TOKYO -- After his comeback as prime minister in December 2012, Shinzo Abe often talked about getting Japan's economy off to a "rocket start."
But the growth-boosting reflation campaign that became known as Abenomics fizzled in the second half of his record-breaking tenure.
Abe leaves office having presided over a dramatic improvement in Japan's job market and a surge in inbound tourism, but the coronavirus pandemic has undone even some of those gains in his mixed economic policy record.
The "Japan Revitalization Strategy" released by his government in June 2013 set ambitious growth targets: average annual increases of 3% in nominal gross domestic product and 2% in inflation-adjusted real GDP over the following 10 years.
But while real GDP jumped 2.6% in fiscal 2013, it shrunk in fiscal 2014, owing largely to a consumption tax hike that April. Growth failed to reach 2% again, reaching just 0.3% in fiscal 2018 and zero in fiscal 2019. Japan's economy is expected to contract sharply this fiscal year due to the pandemic.
Abe's government sought to boost nominal GDP to 600 trillion yen ($5.7 trillion) by around 2020, but that goal now looks out of reach. Annualized quarterly GDP peaked at 557 trillion yen in the third quarter of 2019, followed by three quarters of negative expansion after the consumption tax was raised again in October. The coronavirus has compounded the difficulty of rekindling growth.
GDP clocked in at 506 trillion yen last quarter -- not far above the 492 trillion yen recorded in the final three months of 2012.
Inflation has remained stubbornly low despite Abe's efforts to combat years of deflation in the world's third-largest economy. The government issued a statement with Haruhiko Kuroda's Bank of Japan in January 2013 setting a "price stability" target of 2%. But by calendar year, that aim was achieved only in 2014, the year of Abe's first consumption tax hike. The rate now hovers around zero, again raising the specter of deflation.
Corporate earnings and employment improved during Abe's tenure. The jobless rate stood at a historic low in the lower 2% range at the end of 2019, down from 4.3% in December 2012.
But Japan's economic recovery ended in October 2018 after 71 months, missing the postwar record set by the "Izanami boom" of 2002 to 2008. Unemployment is ticking upward, coming in at 2.8% for June.
The downturn came around the time that the U.S.-China trade war escalated, causing the global economy to slow and weighing on foreign demand for Japanese goods and services. While the prime minister talked up his success in engineering a recovery driven by domestic demand, Abenomics failed to change the country's long-standing reliance on exports.

= PROMPT 1 =
Decide whether each statement below agrees with the article on Abe's economic record. Answer yes or no for each, and quote the words from the article that settle it.
(a) Japan's real GDP grew in fiscal 2014.
(b) Japan's jobless rate at the end of 2019 was lower than in December 2012.
(c) The economic recovery under Abe surpassed the postwar record set by the "Izanami boom."
= PROMPT 2 =
Continue the article on Abe's economic record, beginning after its final sentence.

= EXTRACTED DATA =

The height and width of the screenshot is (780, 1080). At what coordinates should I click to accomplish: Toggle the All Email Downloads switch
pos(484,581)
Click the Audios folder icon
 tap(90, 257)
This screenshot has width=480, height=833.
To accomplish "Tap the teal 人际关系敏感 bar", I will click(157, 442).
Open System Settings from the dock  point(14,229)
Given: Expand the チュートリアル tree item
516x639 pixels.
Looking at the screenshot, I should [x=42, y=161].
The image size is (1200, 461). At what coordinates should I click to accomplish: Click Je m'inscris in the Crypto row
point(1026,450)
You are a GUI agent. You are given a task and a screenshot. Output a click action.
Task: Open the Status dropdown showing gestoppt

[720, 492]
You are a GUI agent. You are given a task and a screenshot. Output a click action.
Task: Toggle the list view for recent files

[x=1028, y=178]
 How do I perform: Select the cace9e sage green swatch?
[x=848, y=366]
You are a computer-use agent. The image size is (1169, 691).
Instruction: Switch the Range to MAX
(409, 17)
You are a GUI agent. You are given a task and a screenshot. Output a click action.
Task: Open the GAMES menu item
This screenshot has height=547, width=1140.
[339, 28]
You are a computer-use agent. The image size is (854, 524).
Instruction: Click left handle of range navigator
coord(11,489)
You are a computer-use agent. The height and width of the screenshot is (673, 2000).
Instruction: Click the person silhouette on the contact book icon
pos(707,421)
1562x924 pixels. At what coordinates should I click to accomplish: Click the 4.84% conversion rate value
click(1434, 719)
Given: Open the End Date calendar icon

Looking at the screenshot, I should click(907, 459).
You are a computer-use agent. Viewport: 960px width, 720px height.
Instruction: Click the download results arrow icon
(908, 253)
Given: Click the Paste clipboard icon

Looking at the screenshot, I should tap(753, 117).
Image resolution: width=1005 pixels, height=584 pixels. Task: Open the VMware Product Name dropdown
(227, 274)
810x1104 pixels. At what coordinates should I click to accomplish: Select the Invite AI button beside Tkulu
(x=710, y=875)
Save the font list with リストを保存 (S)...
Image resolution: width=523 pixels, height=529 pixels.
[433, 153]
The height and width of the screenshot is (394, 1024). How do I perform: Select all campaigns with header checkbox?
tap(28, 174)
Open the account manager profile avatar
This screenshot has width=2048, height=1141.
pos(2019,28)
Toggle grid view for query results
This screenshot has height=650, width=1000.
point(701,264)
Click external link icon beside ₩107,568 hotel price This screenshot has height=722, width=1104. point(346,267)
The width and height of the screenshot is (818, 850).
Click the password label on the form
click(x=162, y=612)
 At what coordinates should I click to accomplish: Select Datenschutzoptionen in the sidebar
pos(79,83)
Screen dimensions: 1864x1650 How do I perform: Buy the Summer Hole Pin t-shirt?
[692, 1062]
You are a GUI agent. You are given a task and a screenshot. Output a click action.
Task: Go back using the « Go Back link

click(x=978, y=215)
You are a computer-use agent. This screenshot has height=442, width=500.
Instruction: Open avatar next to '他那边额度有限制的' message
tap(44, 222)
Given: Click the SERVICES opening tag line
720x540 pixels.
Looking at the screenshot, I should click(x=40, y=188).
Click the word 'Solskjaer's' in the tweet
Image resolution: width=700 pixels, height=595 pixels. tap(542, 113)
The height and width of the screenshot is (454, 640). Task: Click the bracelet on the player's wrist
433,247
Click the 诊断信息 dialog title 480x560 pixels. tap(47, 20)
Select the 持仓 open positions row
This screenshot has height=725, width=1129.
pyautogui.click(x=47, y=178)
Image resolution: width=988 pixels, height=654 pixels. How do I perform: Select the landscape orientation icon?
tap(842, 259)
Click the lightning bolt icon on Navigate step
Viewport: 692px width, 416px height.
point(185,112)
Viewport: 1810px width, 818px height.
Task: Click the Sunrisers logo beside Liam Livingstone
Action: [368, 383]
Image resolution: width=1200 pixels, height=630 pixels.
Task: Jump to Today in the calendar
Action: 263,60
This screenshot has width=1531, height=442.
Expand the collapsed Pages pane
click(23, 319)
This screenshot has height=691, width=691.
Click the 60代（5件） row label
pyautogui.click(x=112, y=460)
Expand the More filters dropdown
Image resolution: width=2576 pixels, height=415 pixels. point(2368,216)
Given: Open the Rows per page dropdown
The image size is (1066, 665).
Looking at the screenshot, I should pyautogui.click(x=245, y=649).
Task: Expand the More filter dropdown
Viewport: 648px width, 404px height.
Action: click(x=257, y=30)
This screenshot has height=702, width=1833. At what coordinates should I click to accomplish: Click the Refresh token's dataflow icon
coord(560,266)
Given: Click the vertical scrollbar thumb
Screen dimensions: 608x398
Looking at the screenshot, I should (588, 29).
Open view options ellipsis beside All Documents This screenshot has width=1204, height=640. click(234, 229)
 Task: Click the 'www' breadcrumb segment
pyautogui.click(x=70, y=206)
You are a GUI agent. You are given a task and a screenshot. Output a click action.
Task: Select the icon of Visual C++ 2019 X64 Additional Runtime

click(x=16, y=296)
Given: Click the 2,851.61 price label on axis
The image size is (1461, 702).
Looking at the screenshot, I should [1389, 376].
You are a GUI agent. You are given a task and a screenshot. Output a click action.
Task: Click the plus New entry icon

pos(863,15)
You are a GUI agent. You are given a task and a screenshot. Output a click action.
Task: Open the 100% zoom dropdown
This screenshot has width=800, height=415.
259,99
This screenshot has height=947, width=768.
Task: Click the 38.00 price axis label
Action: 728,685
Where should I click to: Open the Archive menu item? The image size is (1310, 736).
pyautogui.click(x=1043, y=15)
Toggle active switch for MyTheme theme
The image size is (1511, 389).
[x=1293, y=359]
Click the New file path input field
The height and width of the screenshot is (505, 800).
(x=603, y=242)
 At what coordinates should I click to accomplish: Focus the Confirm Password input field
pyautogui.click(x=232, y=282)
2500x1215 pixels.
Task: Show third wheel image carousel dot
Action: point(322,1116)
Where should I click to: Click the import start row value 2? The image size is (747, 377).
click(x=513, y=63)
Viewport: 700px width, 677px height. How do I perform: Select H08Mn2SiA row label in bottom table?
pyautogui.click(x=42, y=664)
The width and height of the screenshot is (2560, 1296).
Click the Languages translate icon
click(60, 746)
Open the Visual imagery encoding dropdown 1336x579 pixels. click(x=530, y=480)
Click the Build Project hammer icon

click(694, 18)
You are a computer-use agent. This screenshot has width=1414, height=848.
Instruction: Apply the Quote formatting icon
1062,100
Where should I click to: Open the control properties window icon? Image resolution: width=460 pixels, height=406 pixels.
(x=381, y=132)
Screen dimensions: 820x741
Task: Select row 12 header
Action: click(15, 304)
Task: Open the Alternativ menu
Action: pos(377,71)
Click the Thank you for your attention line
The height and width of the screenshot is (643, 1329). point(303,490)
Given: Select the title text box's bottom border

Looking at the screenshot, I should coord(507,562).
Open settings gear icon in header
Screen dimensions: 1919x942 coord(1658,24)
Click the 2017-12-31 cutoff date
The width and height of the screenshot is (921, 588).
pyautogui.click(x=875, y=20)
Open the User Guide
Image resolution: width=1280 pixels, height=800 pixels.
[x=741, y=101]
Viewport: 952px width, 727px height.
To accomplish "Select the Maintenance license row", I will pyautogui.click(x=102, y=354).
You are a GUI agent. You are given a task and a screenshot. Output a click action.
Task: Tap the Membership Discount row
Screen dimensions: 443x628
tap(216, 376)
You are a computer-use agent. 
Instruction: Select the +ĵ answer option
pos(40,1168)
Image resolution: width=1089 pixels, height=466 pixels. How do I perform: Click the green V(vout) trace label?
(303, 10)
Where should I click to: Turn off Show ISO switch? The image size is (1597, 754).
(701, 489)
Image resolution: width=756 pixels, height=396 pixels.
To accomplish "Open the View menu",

= RESPONSE BOX 1 =
(a) No: "it shrunk in fiscal 2014"
(b) Yes: "The jobless rate stood at a historic low in the lower 2% range at the end of 2019, down from 4.3% in December 2012."
(c) No: "missing the postwar record set by the "Izanami boom" of 2002 to 2008"

= RESPONSE BOX 2 =
One of Abe's successes was promoting foreign tourism through such steps as relaxing visa requirements. That fueled a surge in visitors and spending, which counts as exports for GDP purposes. But the benefits have been wiped out by the coronavirus pandemic, which sent the number of overseas visitors plunging to fewer than 10,000 a month.
Abe's government came out with various policies to address the structural causes of Japan's persistently sluggish domestic demand, which include an aging society, low birthrate and weak productivity growth, but the data indicates that they have failed to bear fruit.
Take Japan's push to revive its regions, which aimed to end the growing concentration of people and business in Tokyo. The goal was to reduce net inflows into the capital and its surrounding prefectures to zero by 2020. But the annual tally rose under Abe, from 67,209 people in 2012 to 145,576 people in 2019.
Births have continued to decline despite Abe's emphasis on support for families raising children. The total fertility rate -- the number of children a woman has in her lifetime -- peaked at 1.45 in 2015, barely above the 2012 figure of 1.41, then declined for four straight years to 1.36 in 2019.
In a speech at the New York Stock Exchange in September 2013, Abe urged investors to "buy my Abenomics." But many are skeptical of his results. Japan ranked 18th among members of the Organization for Economic Cooperation and Development in the World Bank's latest ease of doing business survey, well shy of the government's goal of breaking into the top three by 2020.